Owatonna, Minnesota's Louis Sullivan Bank

Owatonna Bank
(Flickr user Michael Hicks)

Known for its county fair and sleepy red brick downtown, Owatonna, Minnesota is also home to a surprising architectural gem: The National Farmers' Bank, designed by “father of skyscrapers” Louis Sullivan. Chicago-based Sullivan spent the early years of his career strewing the landscape with steel towers. But in his later years he took to designing small Midwestern banks he called “jewel boxes.” National Farmers’ is one such jewel box, red brick adorned with green terracotta and vast arched stained glass windows. It’s currently home to a Wells Fargo, so feel free to stop, gawk and use the ATM.

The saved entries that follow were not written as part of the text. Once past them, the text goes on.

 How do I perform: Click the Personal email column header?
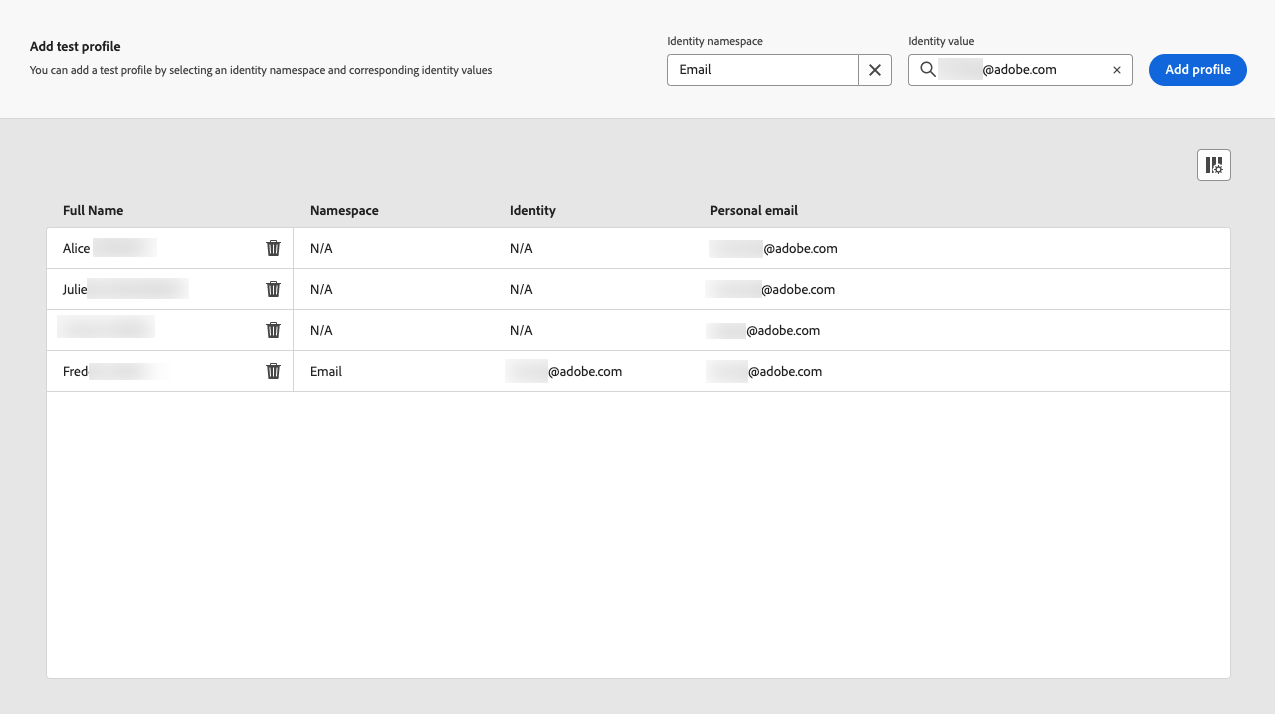[754, 210]
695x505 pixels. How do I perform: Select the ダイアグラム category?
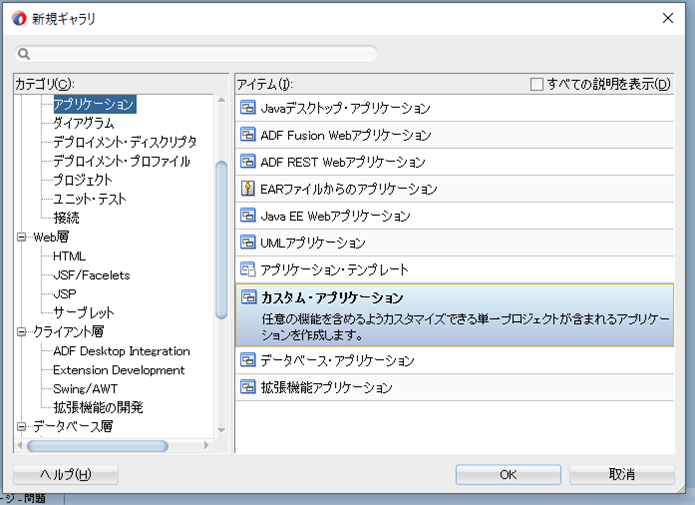[x=83, y=123]
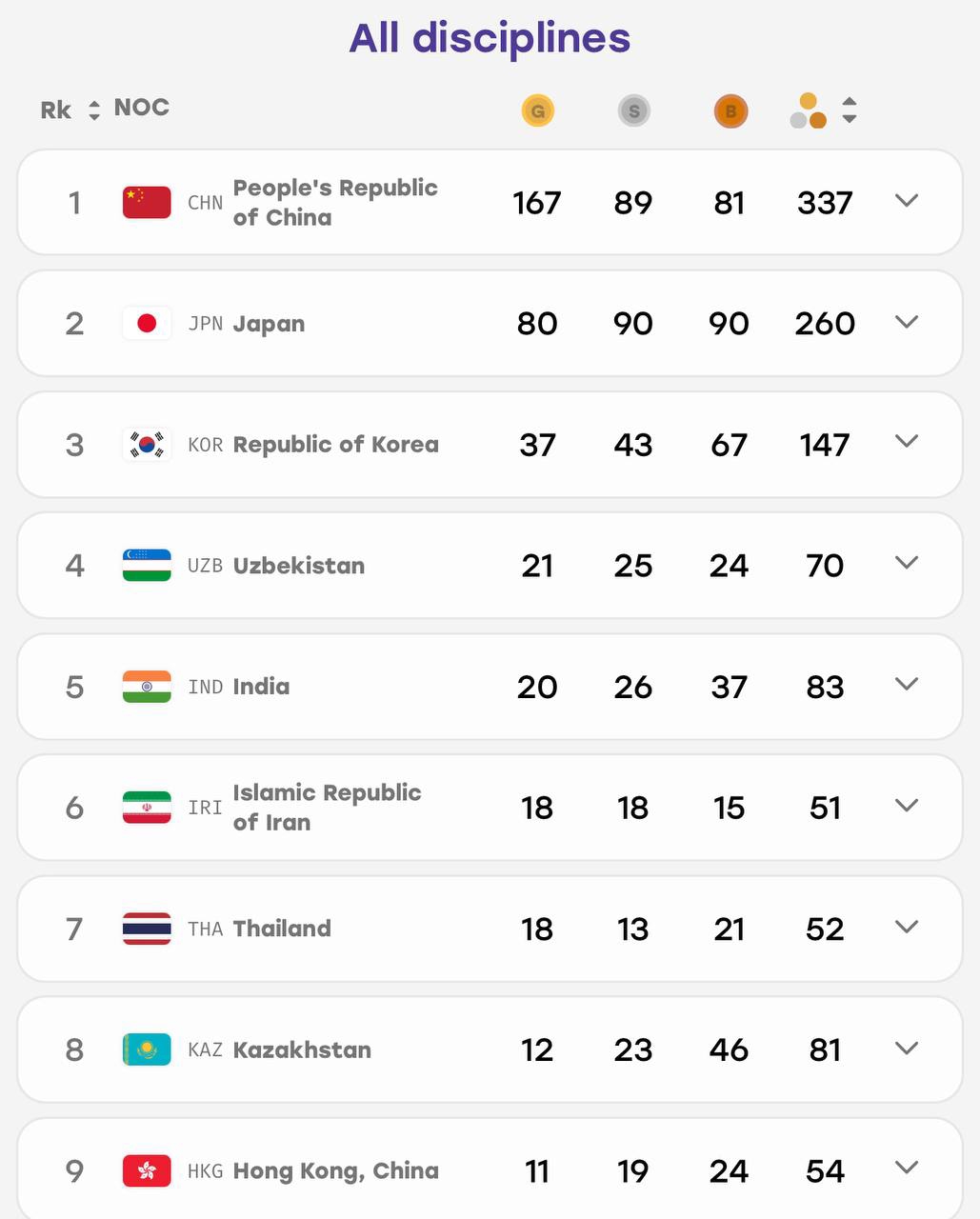This screenshot has height=1219, width=980.
Task: Expand the Uzbekistan row details
Action: 907,563
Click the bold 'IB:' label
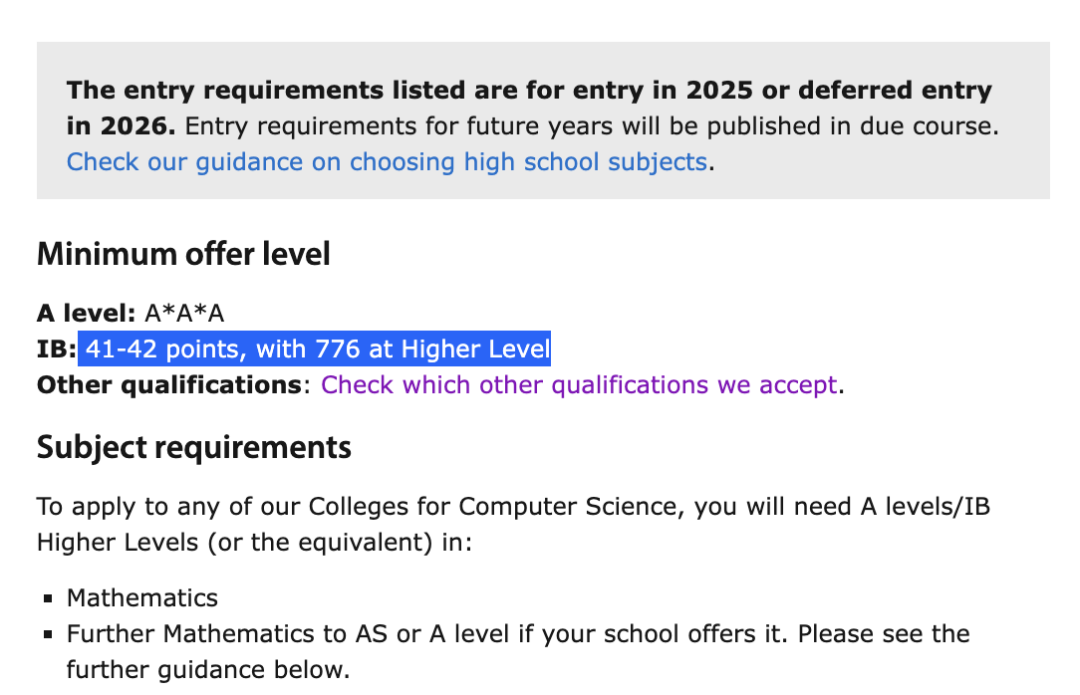The height and width of the screenshot is (695, 1080). (56, 349)
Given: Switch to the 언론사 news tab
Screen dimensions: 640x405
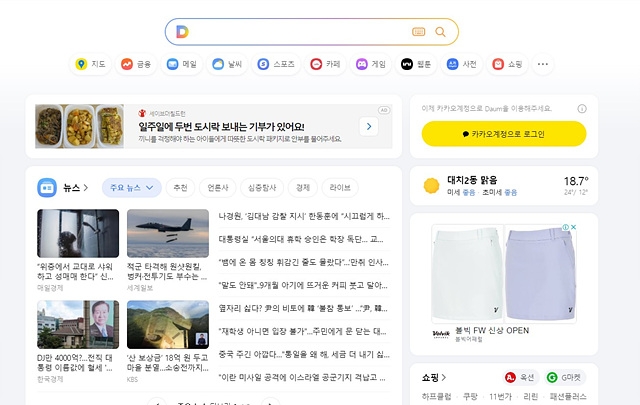Looking at the screenshot, I should (x=218, y=187).
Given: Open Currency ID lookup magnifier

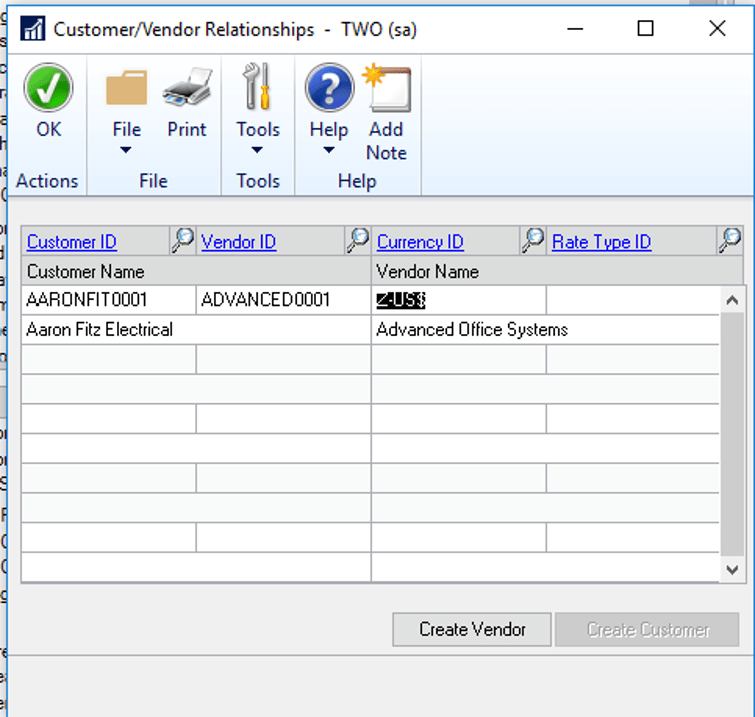Looking at the screenshot, I should pos(533,240).
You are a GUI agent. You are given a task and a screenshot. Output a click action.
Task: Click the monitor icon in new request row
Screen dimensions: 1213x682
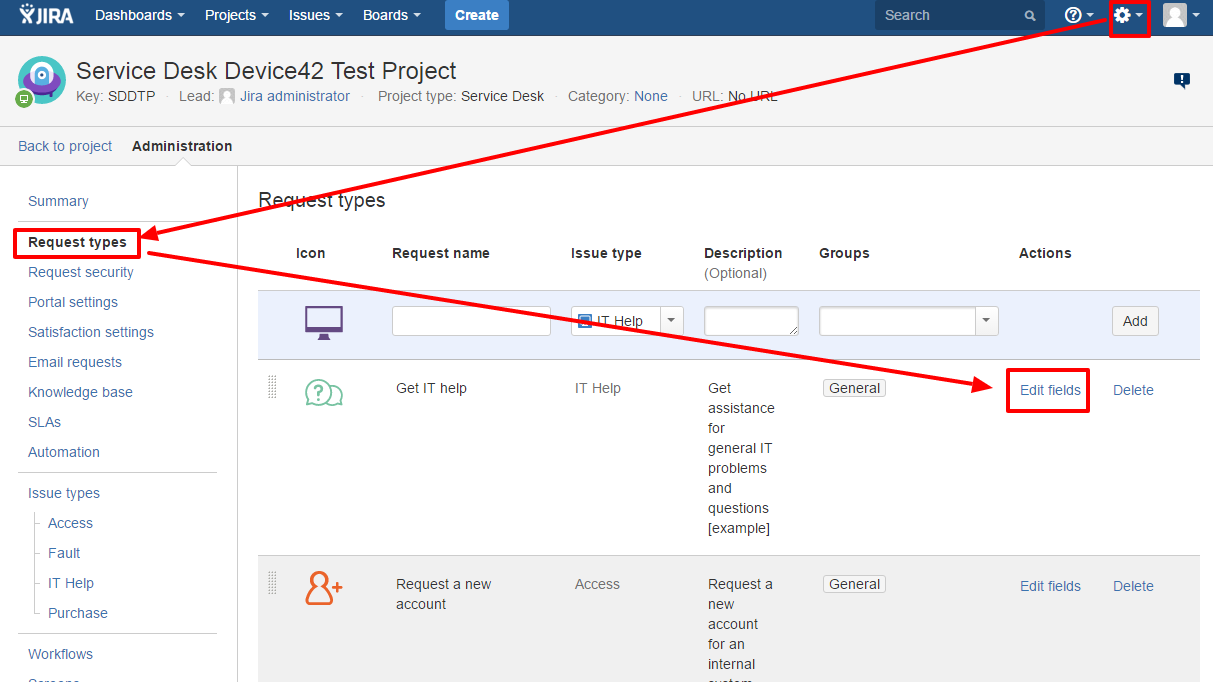323,323
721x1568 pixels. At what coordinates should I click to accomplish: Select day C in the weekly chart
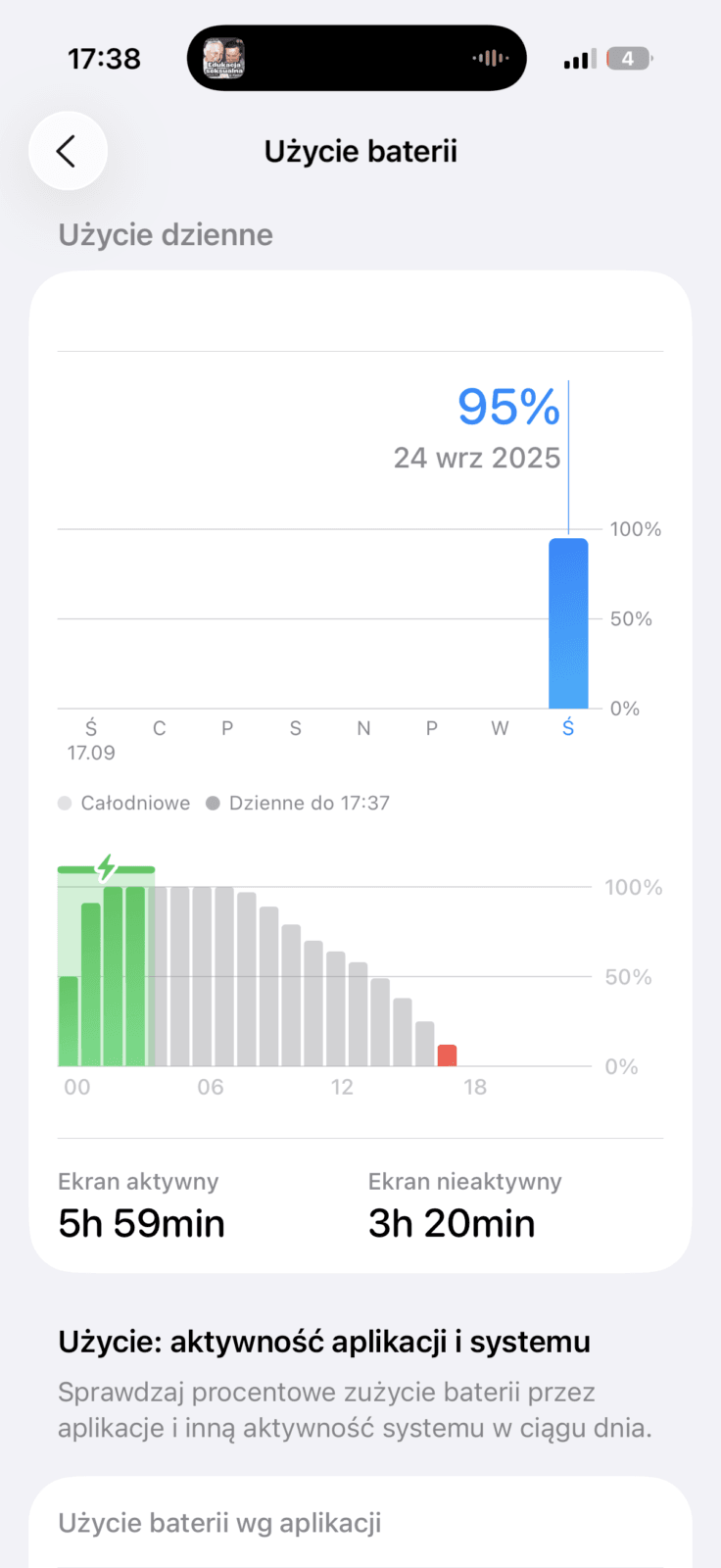159,728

Decatur, Illinois' Marion Mahony Masterpiece

mahony.jpg
Adolph Mueller House (Pinterest)

One of the first licensed female architects in America, Marion Mahony was a member of Frank Lloyd Wright’s circle and contributed to the development of the so-called Prairie style. In 1910, she was commissioned to design three houses on a private street in the Rust Belt town of Decatur, Illinois. The most grand is the Adolph Mueller House, with its Japanese-inspired upturned eaves and stunning stained glass ceiling. The home and its single remaining neighbor are two of three Mahony houses still standing in America. Along with her husband, Mahony would go on to design Canberra, Australia’s master-planned capital city.

Ewing Township, New Jersey's Louis Kahn Bathhouse

kahn.jpg
Louis Kahn bathhouse (Wikipedia)

This cross-shaped gray brick building, in the peaceful bedroom community of Ewing Township, doesn’t look like much at first. But it’s a relatively early work by the pioneering Philadelphia architect Louis Kahn, a small but perfect example of his sparse, geometric style. It was built as part of a Jewish Community Center to house toilet and changing facilities for the adjacent pool; Kahn was meant to design the community center itself, but was fired before he got a chance. The structures sat forlornly in a field for years until a restoration in 2010.